Copy the entries exactly. Leave nothing out and add nothing.
Dataset Block Start
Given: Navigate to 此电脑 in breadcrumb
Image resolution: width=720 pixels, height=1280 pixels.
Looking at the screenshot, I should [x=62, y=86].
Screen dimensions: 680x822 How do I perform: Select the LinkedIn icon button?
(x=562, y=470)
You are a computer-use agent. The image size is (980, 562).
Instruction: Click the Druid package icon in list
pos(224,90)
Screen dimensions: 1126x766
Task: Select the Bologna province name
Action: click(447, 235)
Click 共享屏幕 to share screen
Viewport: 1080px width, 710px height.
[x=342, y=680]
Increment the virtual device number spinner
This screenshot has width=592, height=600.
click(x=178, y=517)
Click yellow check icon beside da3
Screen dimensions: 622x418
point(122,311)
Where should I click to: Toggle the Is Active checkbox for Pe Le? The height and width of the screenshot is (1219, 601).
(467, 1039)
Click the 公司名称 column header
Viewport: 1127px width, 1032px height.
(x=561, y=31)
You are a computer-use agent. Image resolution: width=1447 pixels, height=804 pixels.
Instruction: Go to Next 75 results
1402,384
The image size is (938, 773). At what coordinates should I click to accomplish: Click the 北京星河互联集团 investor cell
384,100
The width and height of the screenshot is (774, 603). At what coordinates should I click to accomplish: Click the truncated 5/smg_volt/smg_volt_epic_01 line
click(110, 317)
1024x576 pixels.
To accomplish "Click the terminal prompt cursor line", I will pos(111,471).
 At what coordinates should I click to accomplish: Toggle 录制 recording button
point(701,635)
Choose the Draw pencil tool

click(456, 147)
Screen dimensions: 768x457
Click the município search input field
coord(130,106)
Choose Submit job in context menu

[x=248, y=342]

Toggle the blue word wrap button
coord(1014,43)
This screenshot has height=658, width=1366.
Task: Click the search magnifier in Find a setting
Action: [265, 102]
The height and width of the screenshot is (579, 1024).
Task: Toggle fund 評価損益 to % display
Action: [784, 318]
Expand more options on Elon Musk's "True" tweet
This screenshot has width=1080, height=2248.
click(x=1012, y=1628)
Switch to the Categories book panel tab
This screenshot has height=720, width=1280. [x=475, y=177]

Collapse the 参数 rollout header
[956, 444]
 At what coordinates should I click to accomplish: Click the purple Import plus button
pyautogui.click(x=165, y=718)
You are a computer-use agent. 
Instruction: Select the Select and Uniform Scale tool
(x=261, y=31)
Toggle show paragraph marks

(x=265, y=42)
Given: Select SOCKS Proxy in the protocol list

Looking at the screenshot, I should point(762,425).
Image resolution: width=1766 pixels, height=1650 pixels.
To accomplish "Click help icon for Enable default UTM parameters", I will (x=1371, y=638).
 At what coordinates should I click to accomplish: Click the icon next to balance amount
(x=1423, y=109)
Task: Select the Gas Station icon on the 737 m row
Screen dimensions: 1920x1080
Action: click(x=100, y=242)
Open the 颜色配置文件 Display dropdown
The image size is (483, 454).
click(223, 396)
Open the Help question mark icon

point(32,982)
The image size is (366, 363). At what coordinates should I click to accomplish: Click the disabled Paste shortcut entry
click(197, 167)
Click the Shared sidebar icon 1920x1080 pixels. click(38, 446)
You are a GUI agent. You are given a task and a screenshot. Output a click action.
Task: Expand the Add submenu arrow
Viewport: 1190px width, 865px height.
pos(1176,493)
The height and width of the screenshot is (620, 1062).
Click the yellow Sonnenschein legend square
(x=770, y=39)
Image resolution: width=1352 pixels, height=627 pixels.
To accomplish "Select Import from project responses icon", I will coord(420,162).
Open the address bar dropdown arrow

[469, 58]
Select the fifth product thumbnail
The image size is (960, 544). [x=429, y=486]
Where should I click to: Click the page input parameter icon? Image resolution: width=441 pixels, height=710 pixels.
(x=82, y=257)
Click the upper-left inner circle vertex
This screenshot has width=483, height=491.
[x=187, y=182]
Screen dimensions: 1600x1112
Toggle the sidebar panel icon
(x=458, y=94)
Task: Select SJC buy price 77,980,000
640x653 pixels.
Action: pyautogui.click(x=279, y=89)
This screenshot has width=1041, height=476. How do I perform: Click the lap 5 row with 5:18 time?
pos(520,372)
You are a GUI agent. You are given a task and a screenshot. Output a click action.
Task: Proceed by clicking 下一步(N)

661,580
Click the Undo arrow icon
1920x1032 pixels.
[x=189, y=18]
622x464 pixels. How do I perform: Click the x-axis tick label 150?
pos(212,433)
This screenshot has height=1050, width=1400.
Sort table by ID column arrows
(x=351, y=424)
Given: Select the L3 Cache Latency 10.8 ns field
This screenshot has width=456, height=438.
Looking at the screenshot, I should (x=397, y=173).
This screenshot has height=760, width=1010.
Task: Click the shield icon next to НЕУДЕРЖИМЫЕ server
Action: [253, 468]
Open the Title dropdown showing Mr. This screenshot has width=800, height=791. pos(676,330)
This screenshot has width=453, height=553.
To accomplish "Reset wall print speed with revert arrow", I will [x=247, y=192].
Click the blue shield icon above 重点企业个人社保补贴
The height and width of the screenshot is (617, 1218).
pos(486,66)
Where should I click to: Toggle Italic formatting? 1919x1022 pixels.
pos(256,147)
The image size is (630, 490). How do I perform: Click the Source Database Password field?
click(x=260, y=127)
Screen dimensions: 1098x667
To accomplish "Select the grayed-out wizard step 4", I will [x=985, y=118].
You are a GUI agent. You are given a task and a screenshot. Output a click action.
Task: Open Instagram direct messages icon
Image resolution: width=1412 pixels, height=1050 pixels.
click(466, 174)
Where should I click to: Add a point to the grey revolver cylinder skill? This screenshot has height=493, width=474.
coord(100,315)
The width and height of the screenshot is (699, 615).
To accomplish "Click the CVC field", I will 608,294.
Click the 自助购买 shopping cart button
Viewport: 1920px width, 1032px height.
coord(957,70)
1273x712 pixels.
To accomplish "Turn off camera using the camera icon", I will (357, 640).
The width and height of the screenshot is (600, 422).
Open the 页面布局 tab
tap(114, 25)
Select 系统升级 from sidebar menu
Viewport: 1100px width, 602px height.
Dataset Block End
# Expected answer:
Given: Navigate to 此电脑 in breadcrumb
Image resolution: width=720 pixels, height=1280 pixels.
Looking at the screenshot, I should [x=62, y=86].
Screen dimensions: 680x822 How do I perform: Select the LinkedIn icon button?
(x=562, y=470)
You are a computer-use agent. The image size is (980, 562).
Instruction: Click the Druid package icon in list
pos(224,90)
Screen dimensions: 1126x766
Task: Select the Bologna province name
Action: click(447, 235)
Click 共享屏幕 to share screen
Viewport: 1080px width, 710px height.
[x=342, y=680]
Increment the virtual device number spinner
This screenshot has width=592, height=600.
click(x=178, y=517)
Click yellow check icon beside da3
Screen dimensions: 622x418
point(122,311)
Where should I click to: Toggle the Is Active checkbox for Pe Le? The height and width of the screenshot is (1219, 601).
(467, 1039)
Click the 公司名称 column header
Viewport: 1127px width, 1032px height.
(x=561, y=31)
You are a computer-use agent. Image resolution: width=1447 pixels, height=804 pixels.
Instruction: Go to Next 75 results
1402,384
The image size is (938, 773). At what coordinates should I click to accomplish: Click the 北京星河互联集团 investor cell
384,100
The width and height of the screenshot is (774, 603). At what coordinates should I click to accomplish: Click the truncated 5/smg_volt/smg_volt_epic_01 line
click(110, 317)
1024x576 pixels.
To accomplish "Click the terminal prompt cursor line", I will pos(111,471).
 At what coordinates should I click to accomplish: Toggle 录制 recording button
point(701,635)
Choose the Draw pencil tool

click(456, 147)
Screen dimensions: 768x457
Click the município search input field
coord(130,106)
Choose Submit job in context menu

[x=248, y=342]

Toggle the blue word wrap button
coord(1014,43)
This screenshot has height=658, width=1366.
Task: Click the search magnifier in Find a setting
Action: [265, 102]
The height and width of the screenshot is (579, 1024).
Task: Toggle fund 評価損益 to % display
Action: [784, 318]
Expand more options on Elon Musk's "True" tweet
This screenshot has width=1080, height=2248.
click(x=1012, y=1628)
Switch to the Categories book panel tab
This screenshot has height=720, width=1280. [x=475, y=177]

Collapse the 参数 rollout header
[956, 444]
 At what coordinates should I click to accomplish: Click the purple Import plus button
pyautogui.click(x=165, y=718)
You are a computer-use agent. 
Instruction: Select the Select and Uniform Scale tool
(x=261, y=31)
Toggle show paragraph marks

(x=265, y=42)
Given: Select SOCKS Proxy in the protocol list

Looking at the screenshot, I should point(762,425).
Image resolution: width=1766 pixels, height=1650 pixels.
To accomplish "Click help icon for Enable default UTM parameters", I will (x=1371, y=638).
 At what coordinates should I click to accomplish: Click the icon next to balance amount
(x=1423, y=109)
Task: Select the Gas Station icon on the 737 m row
Screen dimensions: 1920x1080
Action: click(x=100, y=242)
Open the 颜色配置文件 Display dropdown
The image size is (483, 454).
click(223, 396)
Open the Help question mark icon

point(32,982)
The image size is (366, 363). At what coordinates should I click to accomplish: Click the disabled Paste shortcut entry
click(197, 167)
Click the Shared sidebar icon 1920x1080 pixels. click(38, 446)
You are a GUI agent. You are given a task and a screenshot. Output a click action.
Task: Expand the Add submenu arrow
Viewport: 1190px width, 865px height.
pos(1176,493)
The height and width of the screenshot is (620, 1062).
Click the yellow Sonnenschein legend square
(x=770, y=39)
Image resolution: width=1352 pixels, height=627 pixels.
To accomplish "Select Import from project responses icon", I will coord(420,162).
Open the address bar dropdown arrow

[469, 58]
Select the fifth product thumbnail
The image size is (960, 544). [x=429, y=486]
Where should I click to: Click the page input parameter icon? Image resolution: width=441 pixels, height=710 pixels.
(x=82, y=257)
Click the upper-left inner circle vertex
This screenshot has width=483, height=491.
[x=187, y=182]
Screen dimensions: 1600x1112
Toggle the sidebar panel icon
(x=458, y=94)
Task: Select SJC buy price 77,980,000
640x653 pixels.
Action: pyautogui.click(x=279, y=89)
This screenshot has width=1041, height=476. How do I perform: Click the lap 5 row with 5:18 time?
pos(520,372)
You are a GUI agent. You are given a task and a screenshot. Output a click action.
Task: Proceed by clicking 下一步(N)

661,580
Click the Undo arrow icon
1920x1032 pixels.
[x=189, y=18]
622x464 pixels. How do I perform: Click the x-axis tick label 150?
pos(212,433)
This screenshot has height=1050, width=1400.
Sort table by ID column arrows
(x=351, y=424)
Given: Select the L3 Cache Latency 10.8 ns field
This screenshot has width=456, height=438.
Looking at the screenshot, I should (x=397, y=173).
This screenshot has height=760, width=1010.
Task: Click the shield icon next to НЕУДЕРЖИМЫЕ server
Action: [253, 468]
Open the Title dropdown showing Mr. This screenshot has width=800, height=791. pos(676,330)
This screenshot has width=453, height=553.
To accomplish "Reset wall print speed with revert arrow", I will [x=247, y=192].
Click the blue shield icon above 重点企业个人社保补贴
The height and width of the screenshot is (617, 1218).
pos(486,66)
Where should I click to: Toggle Italic formatting? 1919x1022 pixels.
pos(256,147)
The image size is (630, 490). How do I perform: Click the Source Database Password field?
click(x=260, y=127)
Screen dimensions: 1098x667
To accomplish "Select the grayed-out wizard step 4", I will [x=985, y=118].
You are a GUI agent. You are given a task and a screenshot. Output a click action.
Task: Open Instagram direct messages icon
Image resolution: width=1412 pixels, height=1050 pixels.
click(466, 174)
Where should I click to: Add a point to the grey revolver cylinder skill? This screenshot has height=493, width=474.
coord(100,315)
The width and height of the screenshot is (699, 615).
To accomplish "Click the CVC field", I will 608,294.
Click the 自助购买 shopping cart button
Viewport: 1920px width, 1032px height.
coord(957,70)
1273x712 pixels.
To accomplish "Turn off camera using the camera icon", I will (357, 640).
The width and height of the screenshot is (600, 422).
Open the 页面布局 tab
tap(114, 25)
Select 系统升级 from sidebar menu
Viewport: 1100px width, 602px height.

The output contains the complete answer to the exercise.